TRY IT
What you produce should be the lines from the line containing "Instruction: Collapse the" through the last line below, both ends included, reproduced exactly and without pictures.

START RECORDED DATA

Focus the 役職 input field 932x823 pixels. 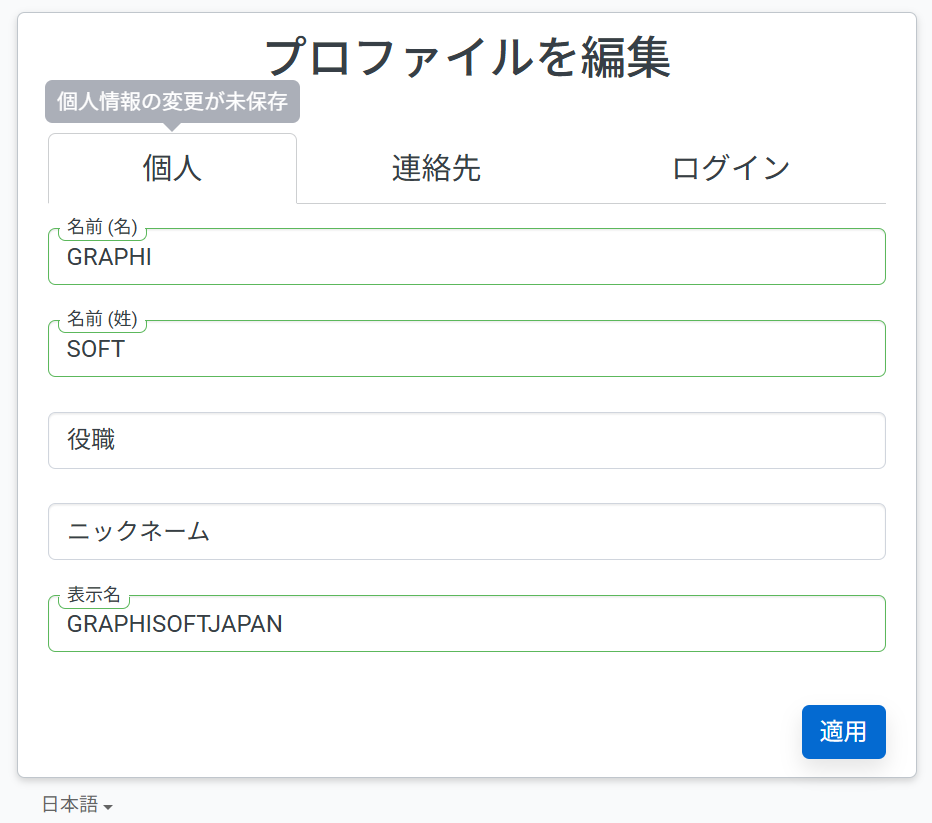point(467,440)
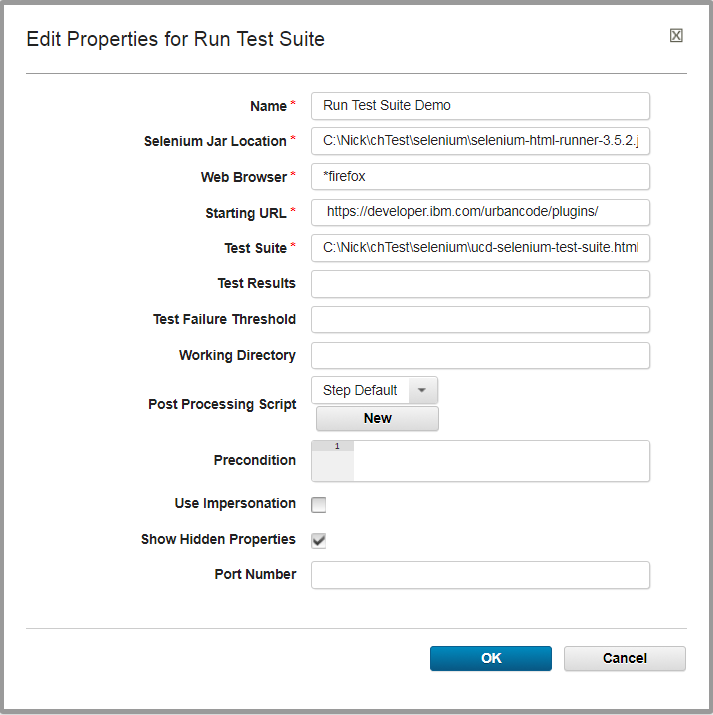This screenshot has height=715, width=713.
Task: Click the Test Suite path field
Action: (x=480, y=248)
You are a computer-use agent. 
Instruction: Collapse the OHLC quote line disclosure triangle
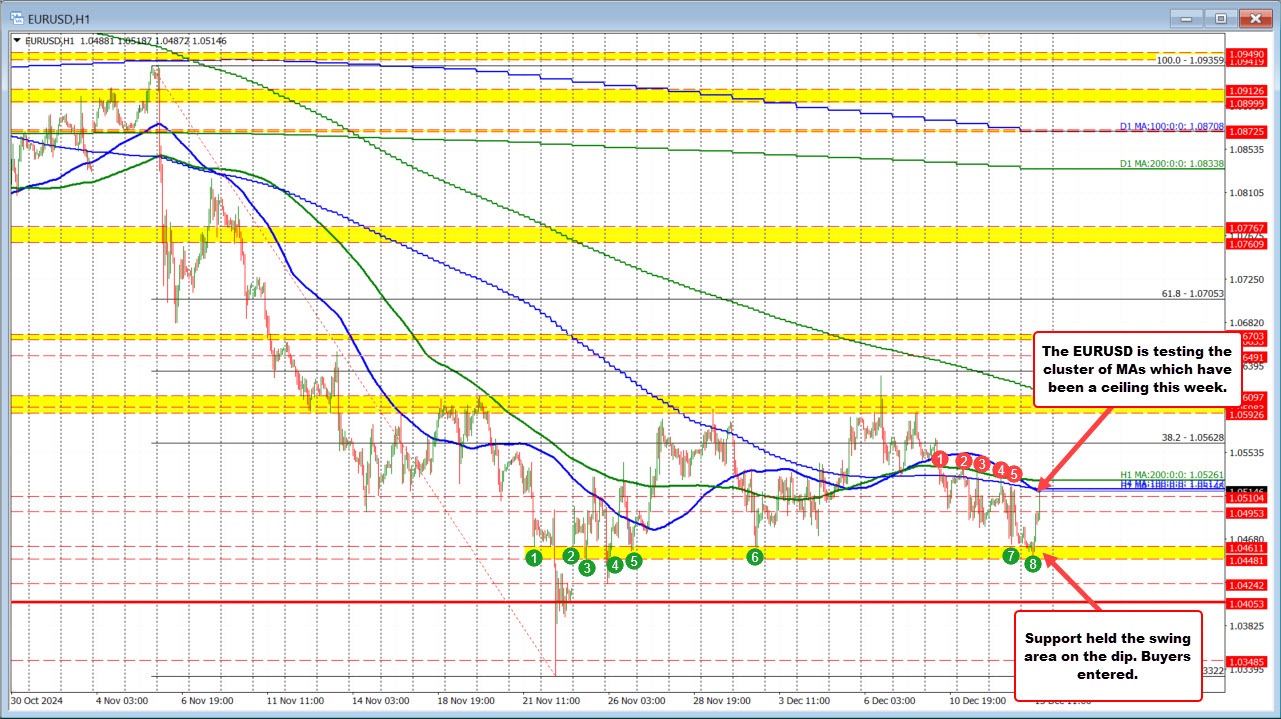[17, 41]
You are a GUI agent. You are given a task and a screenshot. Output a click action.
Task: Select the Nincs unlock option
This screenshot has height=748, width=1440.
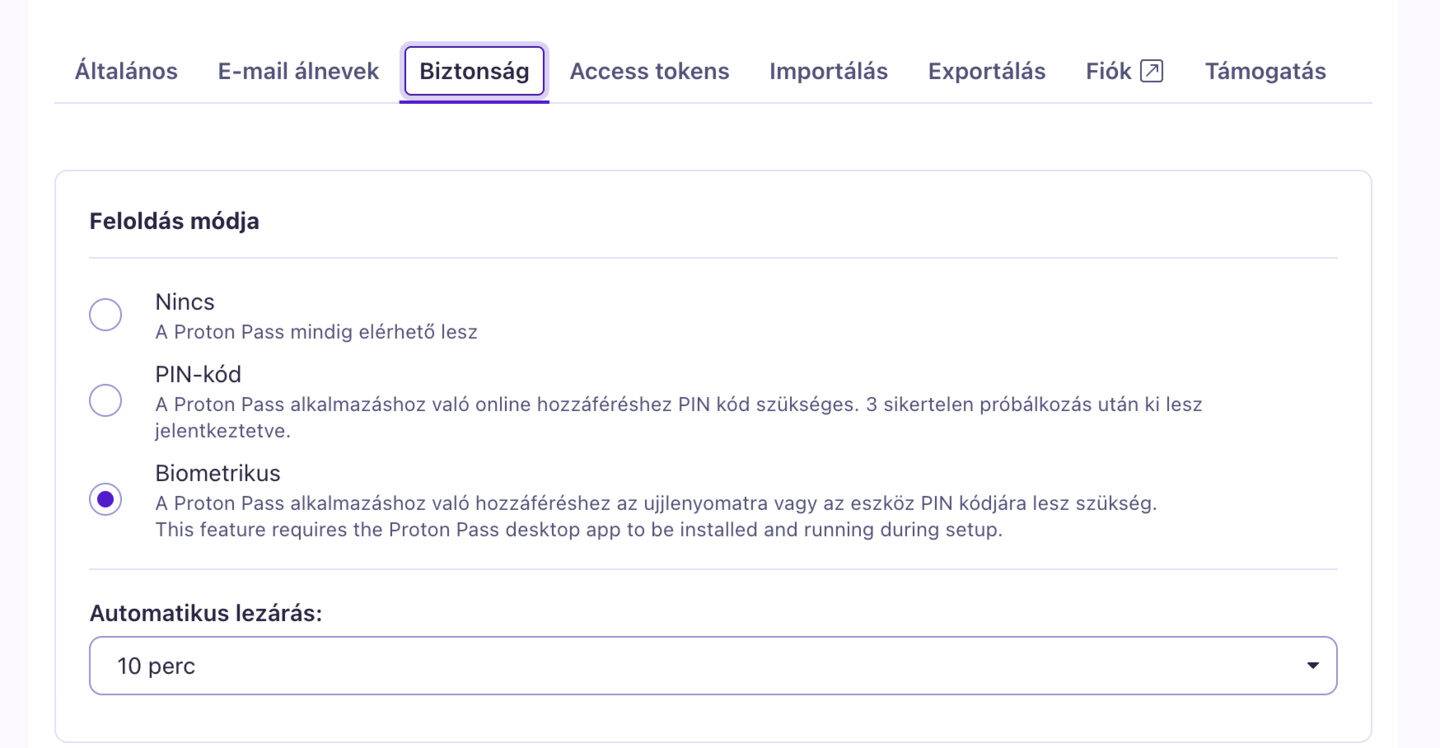coord(106,315)
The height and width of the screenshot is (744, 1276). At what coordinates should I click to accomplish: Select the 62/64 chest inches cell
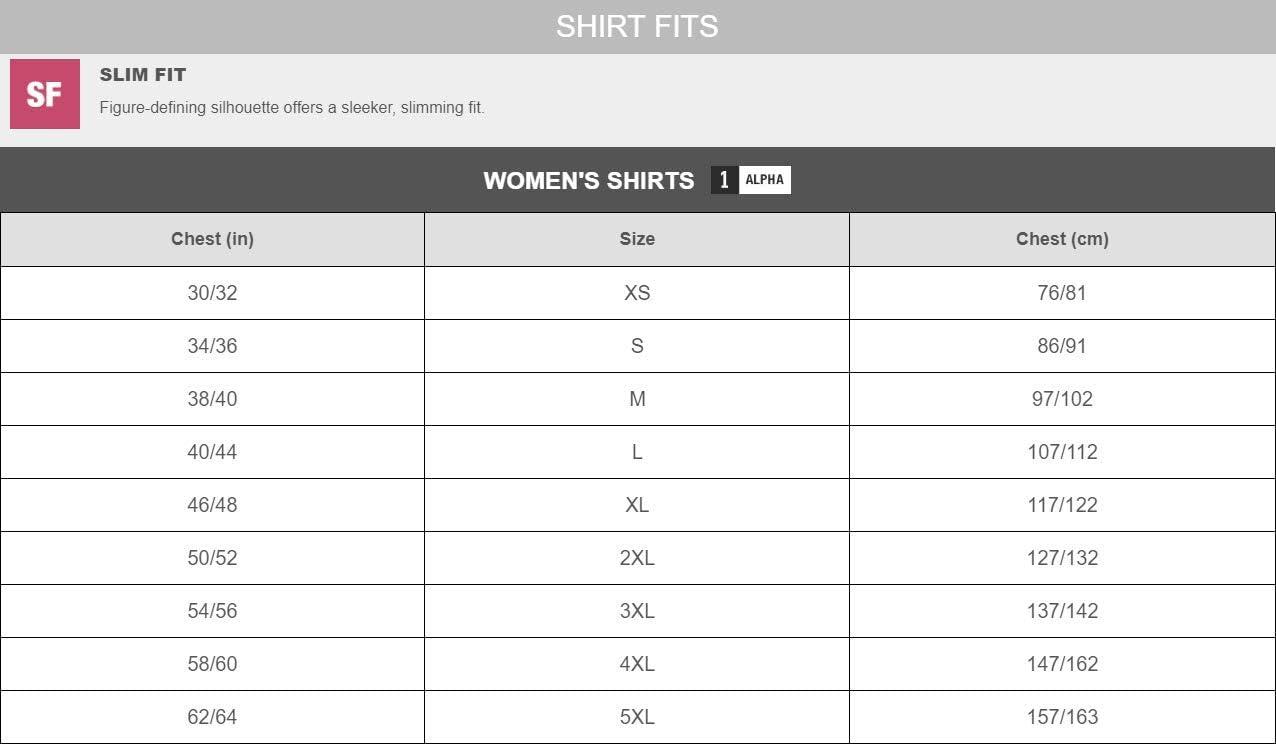pos(212,717)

END RECORDED DATA

COMPLETED TASK
Instruction: Collapse the OHLC quote line disclosure triangle
[17, 41]
You are a GUI agent. You are given a task and a screenshot. Output a click action.
Task: Select the Nincs unlock option
This screenshot has height=748, width=1440.
coord(106,315)
The height and width of the screenshot is (744, 1276). At what coordinates should I click to accomplish: Select the 62/64 chest inches cell
pos(212,717)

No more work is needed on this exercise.